Problems to work on:
• 1. In the passage on oil, the dollar, and stocks, whose explanation is cited for the claim that the strong USD is both a blessing and a curse for equities?
• 2. Pick up the passage on oil, the dollar, and stocks after its final sentence and carry it forward.

In recent months, much has been said about how as a result of the rising correlation between oil and equities (and pretty much all other asset classes), crude has been dragging down stocks, and alternatively unelashing furious short squeezes on even the tiniest pop in the price of oil.

But what about the impact of the strong dollar on the S&P 500?

We have some bad news for the bulls, courtesy of JPM’s Kolanovic, who explains how the strong USD is now both a blessing and a curse for equities. But mostly a curse in that the market can’t rally without a stronger dollar… and that it also needs a weaker dollar to rally.

Stored items from a collection:
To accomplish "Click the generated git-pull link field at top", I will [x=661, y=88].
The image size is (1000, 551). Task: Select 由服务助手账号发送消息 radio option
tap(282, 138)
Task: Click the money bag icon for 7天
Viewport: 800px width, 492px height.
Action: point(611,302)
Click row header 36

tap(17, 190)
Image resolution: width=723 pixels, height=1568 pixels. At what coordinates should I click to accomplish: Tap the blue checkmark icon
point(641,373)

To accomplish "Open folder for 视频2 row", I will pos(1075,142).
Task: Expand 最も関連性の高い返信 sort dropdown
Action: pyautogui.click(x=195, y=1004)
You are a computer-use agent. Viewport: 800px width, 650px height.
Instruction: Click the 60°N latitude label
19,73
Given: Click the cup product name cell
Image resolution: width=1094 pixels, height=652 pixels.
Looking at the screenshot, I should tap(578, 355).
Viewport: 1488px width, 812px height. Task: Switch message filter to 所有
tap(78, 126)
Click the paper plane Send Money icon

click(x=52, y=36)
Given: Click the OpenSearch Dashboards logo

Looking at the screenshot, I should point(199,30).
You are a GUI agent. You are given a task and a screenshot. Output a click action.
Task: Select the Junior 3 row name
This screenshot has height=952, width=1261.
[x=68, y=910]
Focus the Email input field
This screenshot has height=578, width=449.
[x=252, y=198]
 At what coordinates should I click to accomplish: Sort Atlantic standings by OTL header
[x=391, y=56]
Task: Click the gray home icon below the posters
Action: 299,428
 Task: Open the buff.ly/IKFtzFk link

Results:
• 1. JPM's Kolanovic.

• 2.
S&P 500 and USD: In our previous report, we explained our view that the market may stop rewarding passive investors (who were winners in recent years). In that light, we are not excited about owning the S&P 500 as core exposure to risky assets. The S&P 500 is capitalization weighted, has high momentum bias, is internet heavy, and is implicitly long USD (when the USD is near historical highs). The current correlation of the S&P 500 to USD is ~30%. One of the reasons behind the positive correlation of the S&P 500 to USD is the high weight in Momentum and Low Volatility stocks in the index, and these stocks’ positive correlation to USD. At the same time, the index has low weight in Value stocks that are negatively correlated to USD (correlation of momentum, value and S&P 500 to USD are shown in Figure 1). When it comes to macro drivers of equities, the S&P 500 may be trapped by USD: it can’t rally to new highs without USD (momentum sectors, FANGs, etc.), and at the same time the strong USD is capping any significant upside due to its negative impact on EPS (via value segments such as multinationals and energy).

 

Summary: the market is now damned if the Fed hikes more, and damned if it doesn’t.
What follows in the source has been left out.